No formal studies of rucaparib in patients with hepatic impairment have been conducted. A population PK analysis was performed to evaluate the effect of hepatic impairment on the clearance of rucaparib in patients receiving rucaparib 600 mg twice daily. No clinically important differences were observed between 34 patients with mild hepatic impairment (total bilirubin ≤ ULN and AST > ULN or total bilirubin >1.0 to 1.5 times ULN and any AST) and 337 patients with normal hepatic function. Limited data are available for patients with moderate or severe hepatic impairment.

Renal impairment

No formal studies of rucaparib in patients with renal impairment have been conducted. A population PK analysis was performed to evaluate the effect of renal impairment on the clearance of rucaparib in patients receiving rucaparib 600 mg twice daily. Patients with mild renal impairment (N=149; CLcr between 60 and 89 mL/min, as estimated by the Cockcroft-Gault method) and those with moderate renal impairment (N=76; CLcr between 30 and 59 mL/min) showed approximately 15% and 33% higher steady-state AUC, respectively, compared to patients with normal renal function (N=147; CLcr greater than or equal to 90 mL/min). The pharmacokinetic characteristics of rucaparib in patients with CLcr less than 30 mL/min or patients on dialysis are unknown.

Preclinical safety data

General toxicology

The findings in non-clinical toxicology studies performed with oral rucaparib were generally consistent with the adverse events observed in clinical studies. In repeat-dose toxicity studies of up to 3 months duration in rats and dogs, the target organs were the gastrointestinal, haematopoietic, and lymphopoietic systems. These findings occurred at exposures below those observed in patients treated at the recommended dose, and were largely reversible within 4 weeks of cessation of dosing. In vitro, the IC50 of rucaparib against the human ether-à-go-go related gene (hERG) was 22.6 μM, which is approximately 13-fold higher than the Cmax in patients at the recommended dose.

Intravenous administration of rucaparib in the rat and dog induced cardiac effects at a high Cmax (5.4 to 7.3-fold higher than patients), but not at a lower Cmax (1.3 to 3.8-fold higher than patients).
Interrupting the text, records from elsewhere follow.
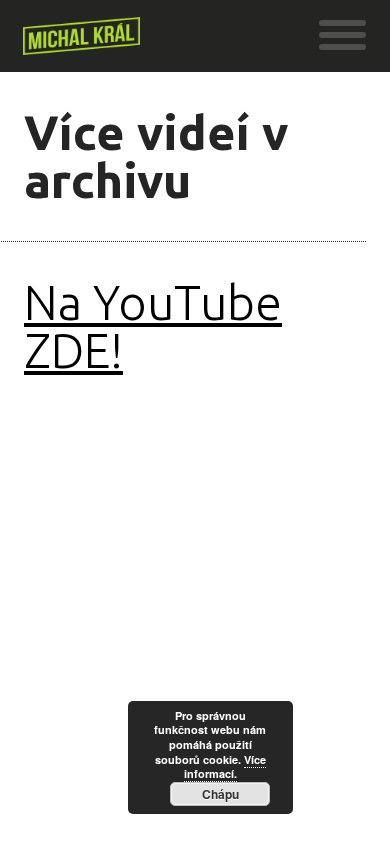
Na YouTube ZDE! (153, 326)
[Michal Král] (81, 44)
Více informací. (225, 767)
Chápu (220, 794)
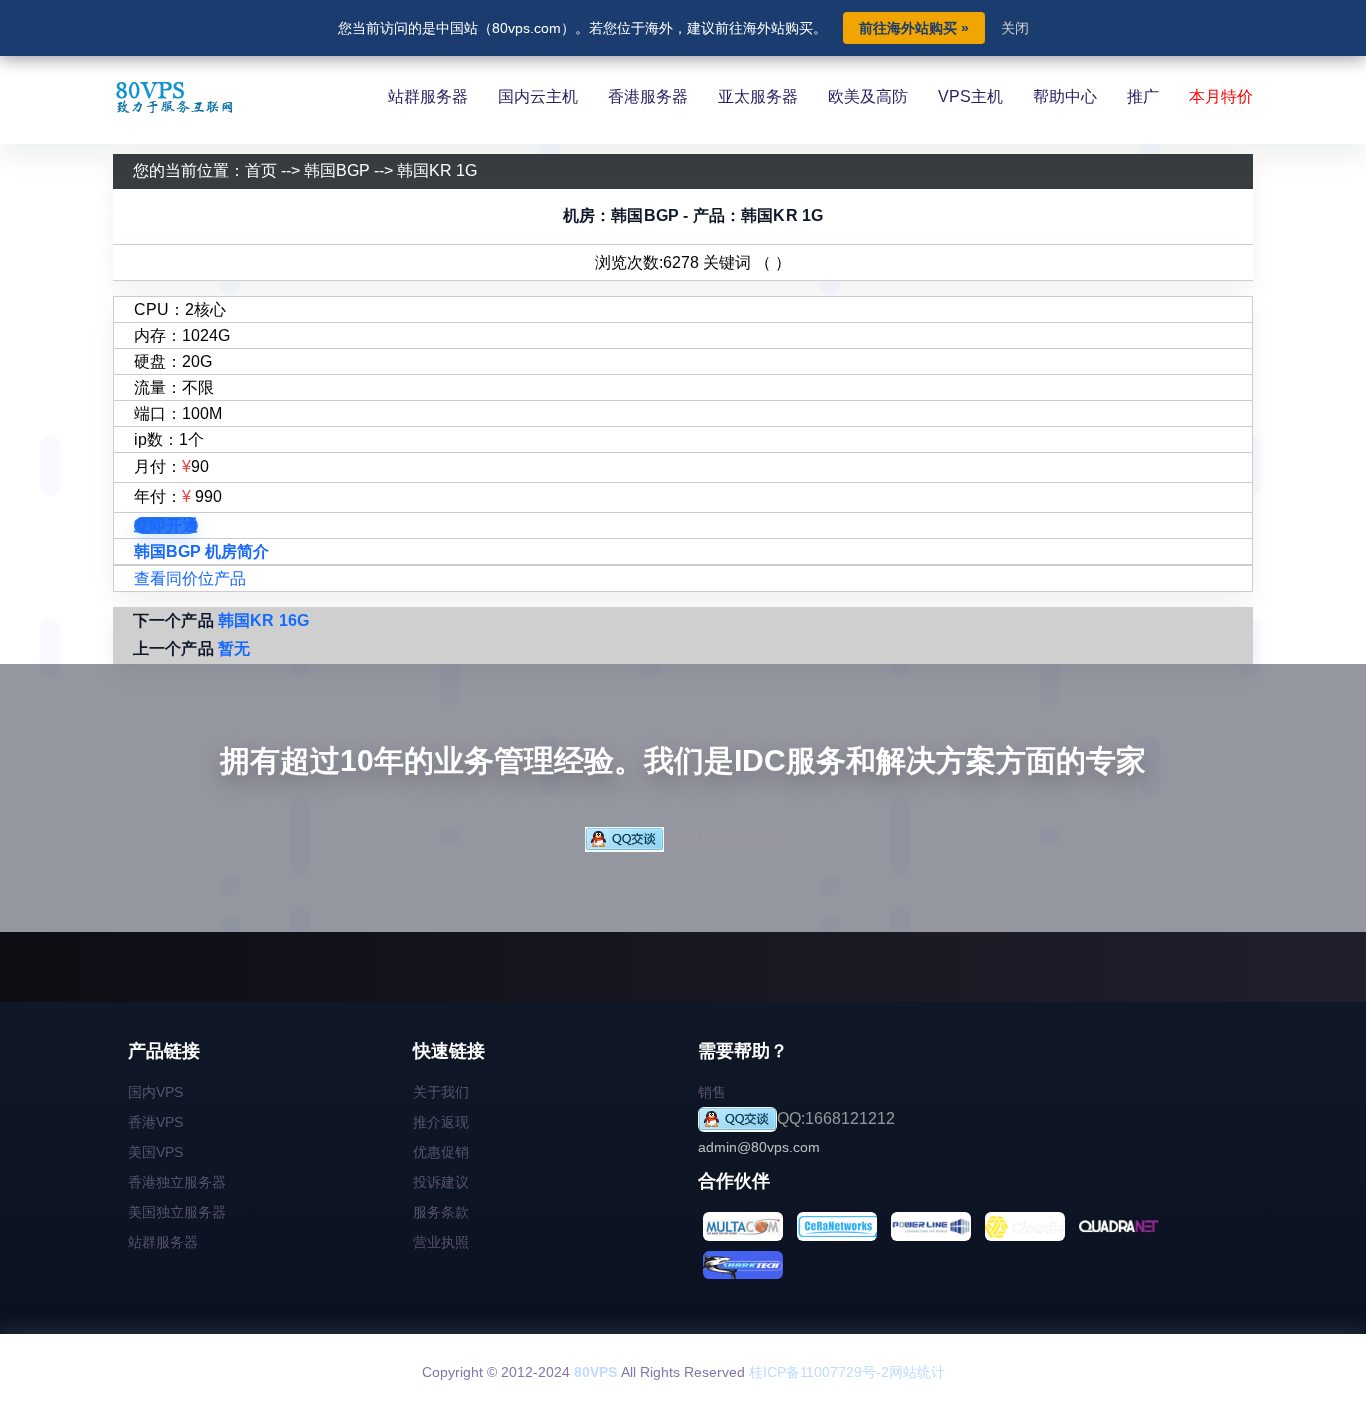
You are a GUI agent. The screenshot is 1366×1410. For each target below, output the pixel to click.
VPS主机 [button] (970, 96)
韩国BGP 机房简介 (201, 551)
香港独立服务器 (177, 1182)
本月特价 (1221, 96)
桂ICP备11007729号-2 (819, 1372)
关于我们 (441, 1092)
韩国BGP (337, 170)
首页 (261, 170)
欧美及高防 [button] (868, 96)
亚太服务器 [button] (758, 96)
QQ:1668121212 (723, 838)
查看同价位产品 (190, 578)
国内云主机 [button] (538, 96)
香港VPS (155, 1122)
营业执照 (441, 1242)
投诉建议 (441, 1182)
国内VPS (155, 1092)
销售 (712, 1092)
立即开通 (166, 525)
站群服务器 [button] (428, 96)
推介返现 (441, 1122)
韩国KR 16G (263, 620)
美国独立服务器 (177, 1212)
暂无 (234, 648)
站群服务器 (163, 1242)
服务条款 (441, 1212)
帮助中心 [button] (1065, 96)
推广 (1143, 96)
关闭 (1015, 28)
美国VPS (155, 1152)
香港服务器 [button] (648, 96)
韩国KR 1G (437, 170)
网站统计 (917, 1372)
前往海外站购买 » (914, 28)
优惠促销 (441, 1152)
No cardiac effects were observed with oral dosing of rucaparib in repeat-dose toxicology studies at a rucaparib Cmax comparable to that observed in patients. Although no cardiac effects were observed following oral dosing, based on the findings in the intravenous studies and safety margins, cardiac effects in patients cannot be excluded when rucaparib is given orally.

Carcinogenicity

Carcinogenicity studies have not been performed with rucaparib.

Genotoxicity

Rucaparib was not mutagenic in a bacterial reverse mutation (Ames) assay. Rucaparib induced structural chromosomal aberrations in the in vitro human lymphocyte chromosomal aberration assay.

Reproductive toxicology

In an embryo-foetal development study in rats, rucaparib was associated with post-implantation loss at exposures of approximately 0.04 times the human AUC at the recommended dose.

Fertility studies have not been conducted with rucaparib. No effects on male and female fertility were observed in 3-month general toxicology studies in rats and dogs at exposures of 0.09 to 0.3 times the human AUC at the recommended dose. A potential risk cannot be ruled out based on the safety margin observed. In addition, according to its mechanism of action rucaparib may have the potential to impair fertility in humans.